▶ **Job**
Turn every line of the material below into a numbered list, leaving out the blank lines.

^^^^^^^^

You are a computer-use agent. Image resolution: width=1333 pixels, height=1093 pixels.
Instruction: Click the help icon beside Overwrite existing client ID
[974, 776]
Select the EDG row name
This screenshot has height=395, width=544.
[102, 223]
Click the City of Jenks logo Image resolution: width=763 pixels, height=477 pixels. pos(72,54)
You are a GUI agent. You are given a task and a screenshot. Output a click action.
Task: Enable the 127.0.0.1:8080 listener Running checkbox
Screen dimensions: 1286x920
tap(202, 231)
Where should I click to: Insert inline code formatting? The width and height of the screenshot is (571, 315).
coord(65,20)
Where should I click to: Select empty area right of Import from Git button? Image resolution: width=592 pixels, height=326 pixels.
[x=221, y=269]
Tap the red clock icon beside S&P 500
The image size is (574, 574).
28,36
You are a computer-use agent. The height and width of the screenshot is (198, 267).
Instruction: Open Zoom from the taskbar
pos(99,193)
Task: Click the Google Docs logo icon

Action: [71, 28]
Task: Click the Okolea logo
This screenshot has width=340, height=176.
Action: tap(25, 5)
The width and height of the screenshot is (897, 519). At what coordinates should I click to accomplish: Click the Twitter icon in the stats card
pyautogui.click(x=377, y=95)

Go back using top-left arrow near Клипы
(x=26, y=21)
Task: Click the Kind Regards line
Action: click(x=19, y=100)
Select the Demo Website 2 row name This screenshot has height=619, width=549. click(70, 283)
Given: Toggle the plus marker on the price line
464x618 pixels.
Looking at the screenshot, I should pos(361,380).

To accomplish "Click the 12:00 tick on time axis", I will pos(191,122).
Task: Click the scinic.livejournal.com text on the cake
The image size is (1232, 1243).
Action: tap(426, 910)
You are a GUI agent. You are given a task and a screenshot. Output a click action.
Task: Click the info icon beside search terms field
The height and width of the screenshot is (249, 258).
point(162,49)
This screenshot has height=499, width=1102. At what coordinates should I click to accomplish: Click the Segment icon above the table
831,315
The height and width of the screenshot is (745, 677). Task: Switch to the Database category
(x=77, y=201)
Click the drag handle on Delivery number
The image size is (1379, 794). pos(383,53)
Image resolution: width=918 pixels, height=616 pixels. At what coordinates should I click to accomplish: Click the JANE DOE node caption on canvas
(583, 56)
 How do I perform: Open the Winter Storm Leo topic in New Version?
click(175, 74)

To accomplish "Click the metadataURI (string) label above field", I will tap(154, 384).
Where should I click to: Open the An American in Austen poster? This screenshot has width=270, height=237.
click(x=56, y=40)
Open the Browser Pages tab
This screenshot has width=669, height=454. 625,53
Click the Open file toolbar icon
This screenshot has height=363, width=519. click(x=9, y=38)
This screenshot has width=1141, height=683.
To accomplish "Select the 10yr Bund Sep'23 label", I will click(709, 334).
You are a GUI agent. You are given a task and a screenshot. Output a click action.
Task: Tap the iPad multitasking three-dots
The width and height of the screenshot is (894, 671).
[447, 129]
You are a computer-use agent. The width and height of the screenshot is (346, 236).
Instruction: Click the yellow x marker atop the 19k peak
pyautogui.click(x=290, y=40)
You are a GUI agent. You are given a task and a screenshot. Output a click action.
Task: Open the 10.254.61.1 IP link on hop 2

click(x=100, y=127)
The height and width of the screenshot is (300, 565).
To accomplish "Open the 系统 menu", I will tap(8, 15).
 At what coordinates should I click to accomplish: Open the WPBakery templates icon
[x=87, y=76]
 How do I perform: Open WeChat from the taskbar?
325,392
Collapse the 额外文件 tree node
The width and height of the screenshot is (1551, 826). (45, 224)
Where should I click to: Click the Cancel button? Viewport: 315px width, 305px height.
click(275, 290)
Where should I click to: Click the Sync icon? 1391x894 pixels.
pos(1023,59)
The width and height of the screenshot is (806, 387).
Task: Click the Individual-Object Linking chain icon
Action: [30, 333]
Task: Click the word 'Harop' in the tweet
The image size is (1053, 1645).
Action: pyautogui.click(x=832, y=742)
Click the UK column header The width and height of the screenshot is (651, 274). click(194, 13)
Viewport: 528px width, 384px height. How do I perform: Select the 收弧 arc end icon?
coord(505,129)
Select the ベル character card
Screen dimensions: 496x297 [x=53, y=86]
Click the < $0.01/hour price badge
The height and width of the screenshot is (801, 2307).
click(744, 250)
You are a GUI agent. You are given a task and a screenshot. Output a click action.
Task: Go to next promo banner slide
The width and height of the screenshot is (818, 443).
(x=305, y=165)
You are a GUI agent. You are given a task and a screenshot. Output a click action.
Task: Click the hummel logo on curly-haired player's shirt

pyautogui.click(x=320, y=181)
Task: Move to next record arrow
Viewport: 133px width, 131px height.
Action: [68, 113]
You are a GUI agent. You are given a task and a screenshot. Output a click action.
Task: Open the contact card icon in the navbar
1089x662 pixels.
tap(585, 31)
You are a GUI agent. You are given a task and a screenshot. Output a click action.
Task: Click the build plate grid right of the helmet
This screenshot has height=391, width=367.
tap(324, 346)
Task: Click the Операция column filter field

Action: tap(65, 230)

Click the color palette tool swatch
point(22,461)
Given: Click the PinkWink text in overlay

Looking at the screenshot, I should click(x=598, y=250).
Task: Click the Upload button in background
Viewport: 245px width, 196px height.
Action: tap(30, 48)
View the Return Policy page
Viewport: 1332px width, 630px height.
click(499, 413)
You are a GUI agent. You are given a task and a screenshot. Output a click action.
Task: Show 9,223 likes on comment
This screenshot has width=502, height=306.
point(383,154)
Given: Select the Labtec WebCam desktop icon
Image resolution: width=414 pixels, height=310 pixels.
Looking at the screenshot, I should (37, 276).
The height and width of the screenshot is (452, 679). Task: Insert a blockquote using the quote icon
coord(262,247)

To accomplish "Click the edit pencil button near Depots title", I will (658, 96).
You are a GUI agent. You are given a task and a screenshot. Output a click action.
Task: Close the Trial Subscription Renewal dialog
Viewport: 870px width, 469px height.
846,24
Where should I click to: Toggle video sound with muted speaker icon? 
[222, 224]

^^^^^^^^

▶ **Reply**
1. You are a computer-use agent. Image resolution: width=1333 pixels, height=1093 pixels.
2. Instruction: Click the help icon beside Overwrite existing client ID
3. [974, 776]
4. Select the EDG row name
5. This screenshot has height=395, width=544.
6. [102, 223]
7. Click the City of Jenks logo Image resolution: width=763 pixels, height=477 pixels. pos(72,54)
8. You are a GUI agent. You are given a task and a screenshot. Output a click action.
9. Task: Enable the 127.0.0.1:8080 listener Running checkbox
10. Screen dimensions: 1286x920
11. tap(202, 231)
12. Where should I click to: Insert inline code formatting? The width and height of the screenshot is (571, 315).
13. coord(65,20)
14. Where should I click to: Select empty area right of Import from Git button? Image resolution: width=592 pixels, height=326 pixels.
15. [x=221, y=269]
16. Tap the red clock icon beside S&P 500
17. The image size is (574, 574).
18. 28,36
19. You are a computer-use agent. The height and width of the screenshot is (198, 267).
20. Instruction: Open Zoom from the taskbar
21. pos(99,193)
22. Task: Click the Google Docs logo icon
23. Action: [71, 28]
24. Task: Click the Okolea logo
25. This screenshot has width=340, height=176.
26. Action: tap(25, 5)
27. The width and height of the screenshot is (897, 519). At what coordinates should I click to accomplish: Click the Twitter icon in the stats card
28. pyautogui.click(x=377, y=95)
29. Go back using top-left arrow near Клипы
30. (x=26, y=21)
31. Task: Click the Kind Regards line
32. Action: click(x=19, y=100)
33. Select the Demo Website 2 row name This screenshot has height=619, width=549. click(70, 283)
34. Given: Toggle the plus marker on the price line
35. 464x618 pixels.
36. Looking at the screenshot, I should pos(361,380).
37. To accomplish "Click the 12:00 tick on time axis", I will pos(191,122).
38. Task: Click the scinic.livejournal.com text on the cake
39. The image size is (1232, 1243).
40. Action: tap(426, 910)
41. You are a GUI agent. You are given a task and a screenshot. Output a click action.
42. Task: Click the info icon beside search terms field
43. The height and width of the screenshot is (249, 258).
44. point(162,49)
45. This screenshot has height=499, width=1102. At what coordinates should I click to accomplish: Click the Segment icon above the table
46. 831,315
47. The height and width of the screenshot is (745, 677). Task: Switch to the Database category
48. (x=77, y=201)
49. Click the drag handle on Delivery number
50. The image size is (1379, 794). pos(383,53)
51. Image resolution: width=918 pixels, height=616 pixels. At what coordinates should I click to accomplish: Click the JANE DOE node caption on canvas
52. (583, 56)
53.  How do I perform: Open the Winter Storm Leo topic in New Version?
54. click(175, 74)
55. To accomplish "Click the metadataURI (string) label above field", I will tap(154, 384).
56. Where should I click to: Open the An American in Austen poster? This screenshot has width=270, height=237.
57. click(x=56, y=40)
58. Open the Browser Pages tab
59. This screenshot has width=669, height=454. 625,53
60. Click the Open file toolbar icon
61. This screenshot has height=363, width=519. click(x=9, y=38)
62. This screenshot has width=1141, height=683.
63. To accomplish "Select the 10yr Bund Sep'23 label", I will click(709, 334).
64. You are a GUI agent. You are given a task and a screenshot. Output a click action.
65. Task: Tap the iPad multitasking three-dots
66. The width and height of the screenshot is (894, 671).
67. [447, 129]
68. You are a computer-use agent. The width and height of the screenshot is (346, 236).
69. Instruction: Click the yellow x marker atop the 19k peak
70. pyautogui.click(x=290, y=40)
71. You are a GUI agent. You are given a task and a screenshot. Output a click action.
72. Task: Open the 10.254.61.1 IP link on hop 2
73. click(x=100, y=127)
74. The height and width of the screenshot is (300, 565).
75. To accomplish "Open the 系统 menu", I will tap(8, 15).
76.  At what coordinates should I click to accomplish: Open the WPBakery templates icon
77. [x=87, y=76]
78.  How do I perform: Open WeChat from the taskbar?
79. 325,392
80. Collapse the 额外文件 tree node
81. The width and height of the screenshot is (1551, 826). (45, 224)
82. Where should I click to: Click the Cancel button? Viewport: 315px width, 305px height.
83. click(275, 290)
84. Where should I click to: Click the Sync icon? 1391x894 pixels.
85. pos(1023,59)
86. The width and height of the screenshot is (806, 387).
87. Task: Click the Individual-Object Linking chain icon
88. Action: [30, 333]
89. Task: Click the word 'Harop' in the tweet
90. The image size is (1053, 1645).
91. Action: pyautogui.click(x=832, y=742)
92. Click the UK column header The width and height of the screenshot is (651, 274). click(194, 13)
93. Viewport: 528px width, 384px height. How do I perform: Select the 收弧 arc end icon?
94. coord(505,129)
95. Select the ベル character card
96. Screen dimensions: 496x297 [x=53, y=86]
97. Click the < $0.01/hour price badge
98. The height and width of the screenshot is (801, 2307).
99. click(744, 250)
100. You are a GUI agent. You are given a task and a screenshot. Output a click action.
101. Task: Go to next promo banner slide
102. The width and height of the screenshot is (818, 443).
103. (x=305, y=165)
104. You are a GUI agent. You are given a task and a screenshot. Output a click action.
105. Task: Click the hummel logo on curly-haired player's shirt
106. pyautogui.click(x=320, y=181)
107. Task: Move to next record arrow
108. Viewport: 133px width, 131px height.
109. Action: [68, 113]
110. You are a GUI agent. You are given a task and a screenshot. Output a click action.
111. Task: Open the contact card icon in the navbar
112. 1089x662 pixels.
113. tap(585, 31)
114. You are a GUI agent. You are given a task and a screenshot. Output a click action.
115. Task: Click the build plate grid right of the helmet
116. This screenshot has height=391, width=367.
117. tap(324, 346)
118. Task: Click the Операция column filter field
119. Action: tap(65, 230)
120. Click the color palette tool swatch
121. point(22,461)
122. Given: Click the PinkWink text in overlay
123. Looking at the screenshot, I should click(x=598, y=250).
124. Task: Click the Upload button in background
125. Viewport: 245px width, 196px height.
126. Action: tap(30, 48)
127. View the Return Policy page
128. Viewport: 1332px width, 630px height.
129. click(499, 413)
130. You are a GUI agent. You are given a task and a screenshot. Output a click action.
131. Task: Show 9,223 likes on comment
132. This screenshot has width=502, height=306.
133. point(383,154)
134. Given: Select the Labtec WebCam desktop icon
135. Image resolution: width=414 pixels, height=310 pixels.
136. Looking at the screenshot, I should (37, 276).
137. The height and width of the screenshot is (452, 679). Task: Insert a blockquote using the quote icon
138. coord(262,247)
139. To accomplish "Click the edit pencil button near Depots title", I will (658, 96).
140. You are a GUI agent. You are given a task and a screenshot. Output a click action.
141. Task: Close the Trial Subscription Renewal dialog
142. Viewport: 870px width, 469px height.
143. 846,24
144. Where should I click to: Toggle video sound with muted speaker icon? 
145. [222, 224]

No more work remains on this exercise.